Steven Soderbergh aired his grievances with superhero movies saying there's not enough f*cking in these films for his tastes.

Steven Soderbergh doesn't understand superhero movies because there's no f*cking

Steven Soderbergh, the director behind thriller movie Oceans 11 and disaster movie Contagion, aired his grievances with the most maligned but profitable genre in Hollywood, superhero films. In an interview with The Daily Beast, Soderbergh was asked if he’d like to return to franchise work.

“Not really,” he answered. “I’m not a snob; it’s not that I feel it’s some lower tier in any way. It really becomes about what universe you occupy as a storyteller. I’m just too earthbound to really release myself to a universe in which Newtonian physics don’t exist [laughs].”
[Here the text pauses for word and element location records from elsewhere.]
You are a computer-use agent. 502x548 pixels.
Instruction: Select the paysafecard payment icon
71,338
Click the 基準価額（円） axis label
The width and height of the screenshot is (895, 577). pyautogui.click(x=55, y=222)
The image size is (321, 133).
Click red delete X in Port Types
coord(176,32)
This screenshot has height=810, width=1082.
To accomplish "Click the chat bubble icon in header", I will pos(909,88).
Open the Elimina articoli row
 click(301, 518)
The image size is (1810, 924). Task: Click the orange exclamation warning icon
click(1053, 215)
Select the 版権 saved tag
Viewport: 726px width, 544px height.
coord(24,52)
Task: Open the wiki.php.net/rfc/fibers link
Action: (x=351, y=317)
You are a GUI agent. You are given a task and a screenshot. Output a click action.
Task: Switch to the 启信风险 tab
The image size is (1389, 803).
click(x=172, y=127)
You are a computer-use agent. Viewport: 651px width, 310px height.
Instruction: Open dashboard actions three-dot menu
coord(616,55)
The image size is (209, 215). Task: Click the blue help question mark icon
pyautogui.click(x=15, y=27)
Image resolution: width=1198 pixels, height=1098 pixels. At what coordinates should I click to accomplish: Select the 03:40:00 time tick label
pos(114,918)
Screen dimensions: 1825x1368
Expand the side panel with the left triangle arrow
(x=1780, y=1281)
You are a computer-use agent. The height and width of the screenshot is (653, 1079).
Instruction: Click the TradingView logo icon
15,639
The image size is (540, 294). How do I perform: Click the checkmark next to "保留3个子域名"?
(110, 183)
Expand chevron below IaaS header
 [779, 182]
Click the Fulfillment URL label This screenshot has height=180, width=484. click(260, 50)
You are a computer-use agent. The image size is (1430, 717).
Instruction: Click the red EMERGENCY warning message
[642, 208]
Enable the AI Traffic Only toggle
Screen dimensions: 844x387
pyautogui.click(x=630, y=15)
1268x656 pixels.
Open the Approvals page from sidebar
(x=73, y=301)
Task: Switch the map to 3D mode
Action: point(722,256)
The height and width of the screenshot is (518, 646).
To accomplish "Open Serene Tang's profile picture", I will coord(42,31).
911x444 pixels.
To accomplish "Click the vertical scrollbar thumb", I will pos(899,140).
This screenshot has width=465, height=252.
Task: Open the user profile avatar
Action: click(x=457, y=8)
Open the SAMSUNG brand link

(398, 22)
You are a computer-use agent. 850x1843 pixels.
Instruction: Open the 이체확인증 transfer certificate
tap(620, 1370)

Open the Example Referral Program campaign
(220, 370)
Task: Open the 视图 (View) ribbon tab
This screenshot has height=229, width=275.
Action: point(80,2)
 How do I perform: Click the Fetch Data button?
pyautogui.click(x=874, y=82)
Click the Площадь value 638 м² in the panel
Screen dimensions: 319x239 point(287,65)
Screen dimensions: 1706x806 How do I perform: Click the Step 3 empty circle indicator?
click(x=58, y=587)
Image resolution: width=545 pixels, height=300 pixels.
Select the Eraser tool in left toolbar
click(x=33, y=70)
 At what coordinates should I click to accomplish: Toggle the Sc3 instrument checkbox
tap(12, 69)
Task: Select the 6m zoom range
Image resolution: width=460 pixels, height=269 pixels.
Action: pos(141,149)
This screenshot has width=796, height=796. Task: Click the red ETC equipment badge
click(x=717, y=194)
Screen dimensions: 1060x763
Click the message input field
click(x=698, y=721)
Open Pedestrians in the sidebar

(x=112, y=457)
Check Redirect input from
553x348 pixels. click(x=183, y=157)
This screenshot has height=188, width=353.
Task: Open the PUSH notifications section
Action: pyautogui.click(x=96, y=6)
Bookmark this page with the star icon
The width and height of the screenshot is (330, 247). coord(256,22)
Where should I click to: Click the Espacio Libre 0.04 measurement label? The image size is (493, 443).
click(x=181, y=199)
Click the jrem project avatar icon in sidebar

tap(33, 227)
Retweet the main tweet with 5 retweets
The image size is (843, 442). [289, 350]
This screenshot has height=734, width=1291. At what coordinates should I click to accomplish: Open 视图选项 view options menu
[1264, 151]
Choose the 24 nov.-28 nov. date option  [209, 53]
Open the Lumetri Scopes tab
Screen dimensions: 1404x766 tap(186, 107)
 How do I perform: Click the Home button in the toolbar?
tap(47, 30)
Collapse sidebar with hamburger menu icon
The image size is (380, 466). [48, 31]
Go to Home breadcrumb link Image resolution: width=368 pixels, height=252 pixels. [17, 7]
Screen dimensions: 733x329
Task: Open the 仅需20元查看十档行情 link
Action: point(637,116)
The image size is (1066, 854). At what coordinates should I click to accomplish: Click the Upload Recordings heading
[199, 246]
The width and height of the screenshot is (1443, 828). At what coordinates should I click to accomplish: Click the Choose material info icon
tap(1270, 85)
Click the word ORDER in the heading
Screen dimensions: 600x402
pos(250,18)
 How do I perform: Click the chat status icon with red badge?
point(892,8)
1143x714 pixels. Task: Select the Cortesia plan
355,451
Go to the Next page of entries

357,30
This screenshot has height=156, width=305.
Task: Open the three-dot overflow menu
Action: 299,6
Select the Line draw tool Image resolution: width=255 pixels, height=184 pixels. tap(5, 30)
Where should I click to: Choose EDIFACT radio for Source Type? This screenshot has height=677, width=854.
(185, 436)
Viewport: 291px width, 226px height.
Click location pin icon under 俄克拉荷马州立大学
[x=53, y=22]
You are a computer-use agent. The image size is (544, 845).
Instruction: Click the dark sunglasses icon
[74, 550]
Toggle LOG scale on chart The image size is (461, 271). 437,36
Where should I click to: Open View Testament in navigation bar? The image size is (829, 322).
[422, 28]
The Magic Mike director then said he struggles to relate to the sexless world of the genre. “For a lot of these, for me to understand the world and how to write or supervise the writing of the story and the characters—apart from the fact that I can bend time and defy gravity and shoot beams out of my fingers—there’s no fucking,” he laughed. “Nobody’s fucking! Like, I don’t know how to tell people how to behave in a world in which that is not a thing.”

Soderbergh’s not wrong about the superhero genre being pretty sexless. Most of these action movies are more focused on the exhibition of spectacle than pure exhibitionism, but things are changing.

Eternals recently made history as the first Marvel Cinematic Universe movie to feature a sex scene. We say sex scene, it was about as erotic as two action figures being mashed together, but it was something.

Steven Soderbergh doesn't understand superhero movies because there's no f*cking

Sexlessness isn’t just an issue in superhero movies, though. It’s something that’s infected a lot of modern blockbusters, most of which are pretty chaste these days. A piece by The Guardian broke down the reason for the death of the sex scene, and it’s got less to do with a new wave of prudishness in Hollywood and more to do with the bottom line.

Basically, if you put a sex scene in your movie, you’re more likely to get an R-rating which limits your potential audience and, therefore, your box office. Studios just aren’t willing to take the financial hit to titillate audiences anymore.